[[ DATASET ENTRIES open ]]

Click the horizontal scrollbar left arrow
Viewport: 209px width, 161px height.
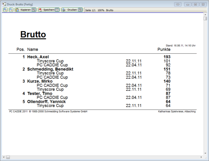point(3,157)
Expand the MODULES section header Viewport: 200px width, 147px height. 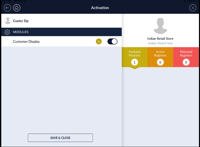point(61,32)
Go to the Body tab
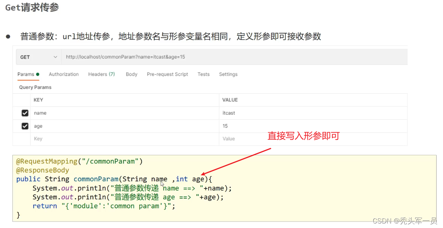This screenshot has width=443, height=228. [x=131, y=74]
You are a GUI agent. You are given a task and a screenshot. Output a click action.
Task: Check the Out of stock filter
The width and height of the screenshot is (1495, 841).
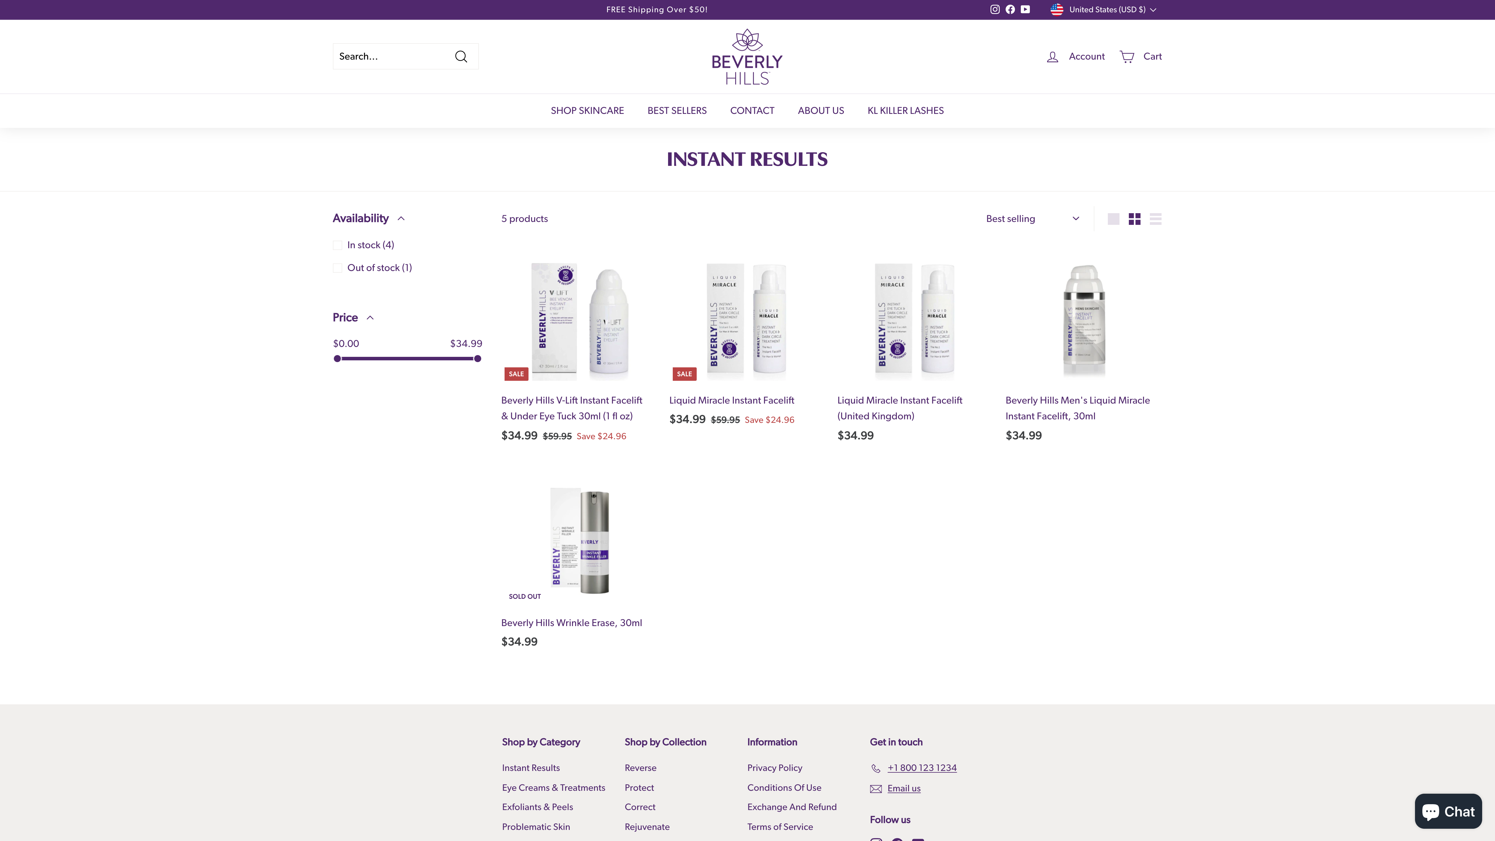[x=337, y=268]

[[ DATASET ENTRIES closed ]]
[[ DATASET ENTRIES open ]]

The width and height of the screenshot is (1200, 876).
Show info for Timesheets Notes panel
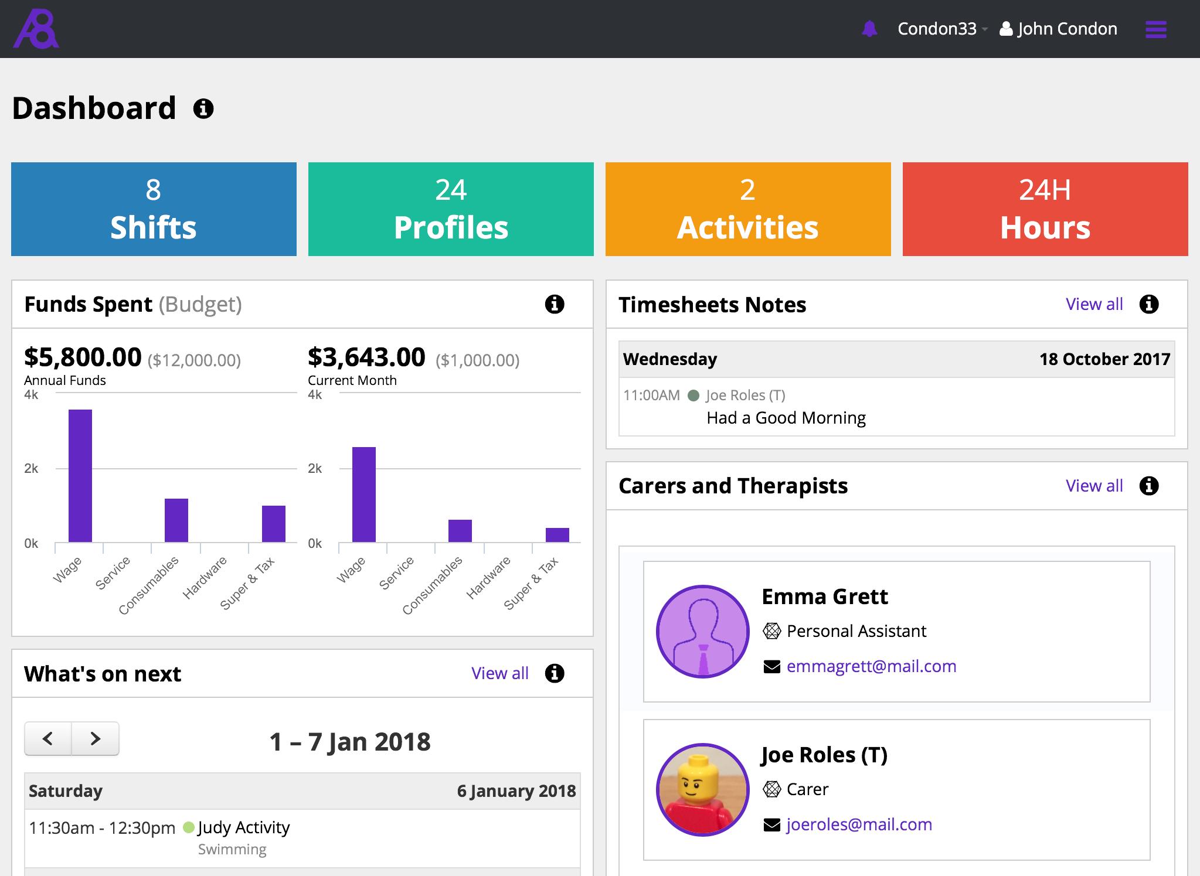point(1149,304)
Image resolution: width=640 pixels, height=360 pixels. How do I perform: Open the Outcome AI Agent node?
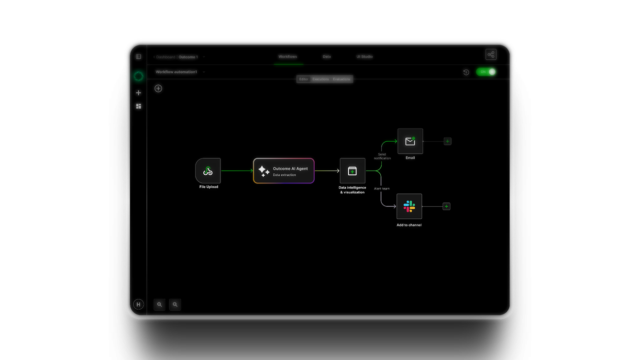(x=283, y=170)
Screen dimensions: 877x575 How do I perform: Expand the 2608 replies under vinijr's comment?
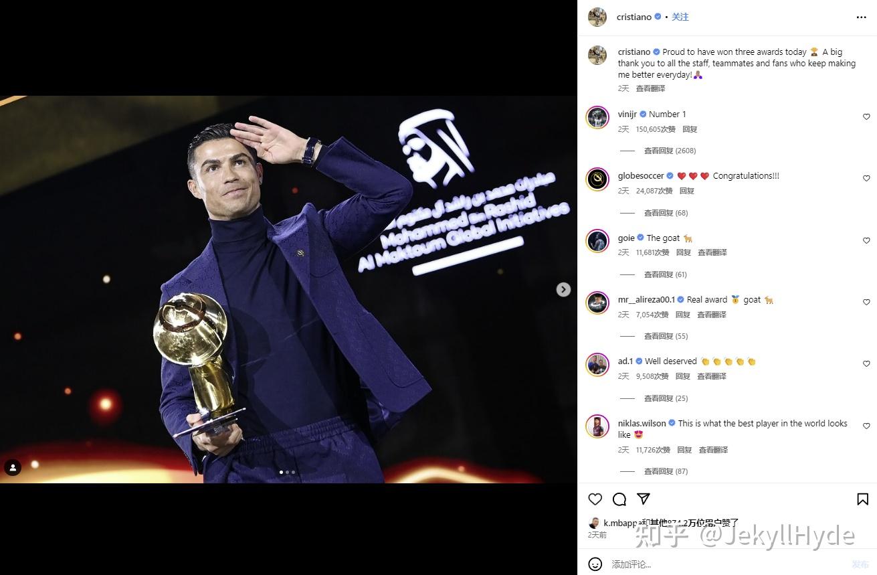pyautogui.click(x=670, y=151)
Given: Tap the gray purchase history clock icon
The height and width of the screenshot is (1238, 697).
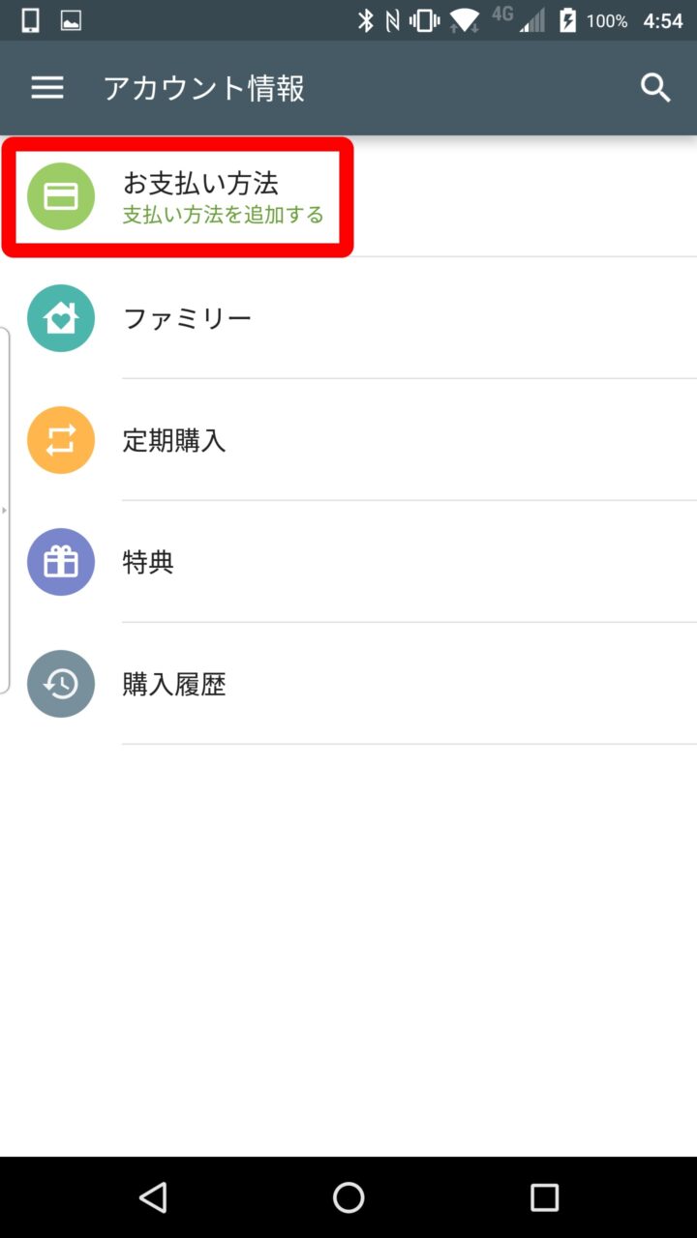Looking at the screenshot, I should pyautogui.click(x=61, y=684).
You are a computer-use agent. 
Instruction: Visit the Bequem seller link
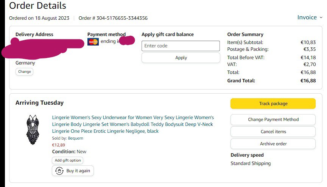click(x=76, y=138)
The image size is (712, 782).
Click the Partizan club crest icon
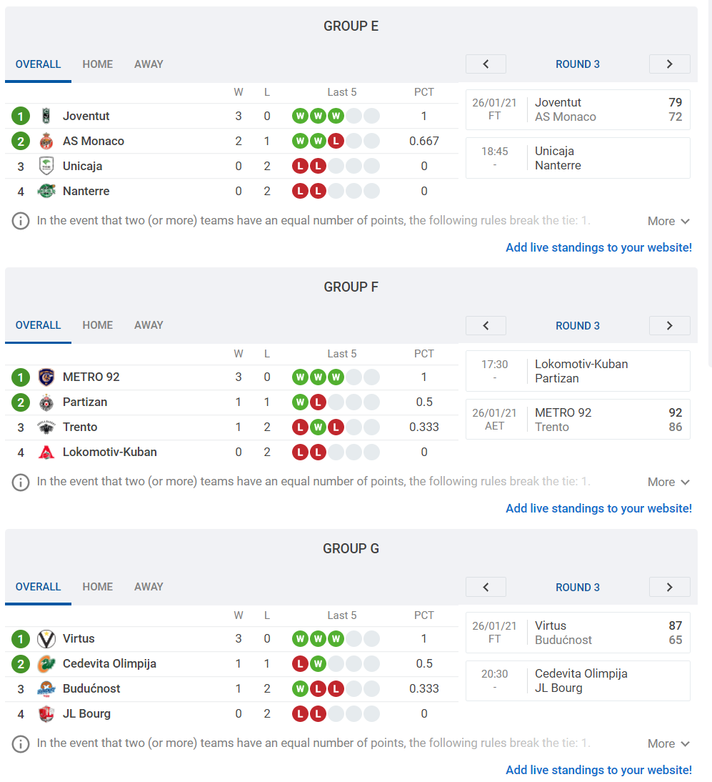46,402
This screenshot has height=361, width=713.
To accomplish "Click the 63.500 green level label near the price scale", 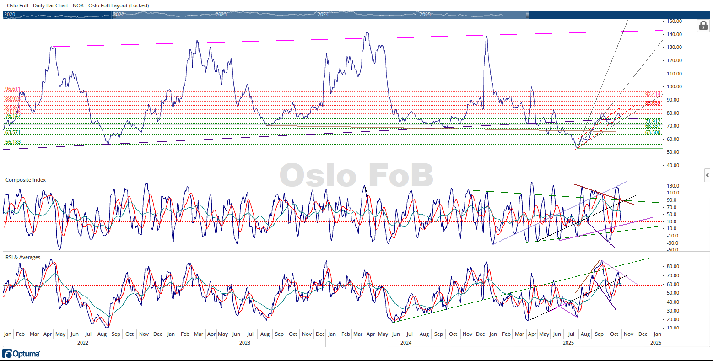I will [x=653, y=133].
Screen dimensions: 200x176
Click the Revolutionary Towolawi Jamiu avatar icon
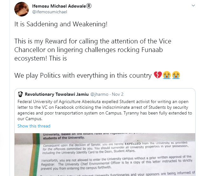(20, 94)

[[ DATASET ENTRIES closed ]]

- EXERCISE PROMPT -
While skipping the pictures, transcribe the data above from the line showing "Screen dimensions: 877x575" through the line showing "The image size is (712, 782).", exactly and with both ends.

- COMPLETED TASK -
Screen dimensions: 877x575 How do I perform: Expand the 2608 replies under vinijr's comment?
pyautogui.click(x=670, y=151)
Given: Tap the gray purchase history clock icon
The height and width of the screenshot is (1238, 697).
Looking at the screenshot, I should pyautogui.click(x=61, y=684).
You are a computer-use agent. 
Instruction: Visit the Bequem seller link
click(x=76, y=138)
The image size is (712, 782).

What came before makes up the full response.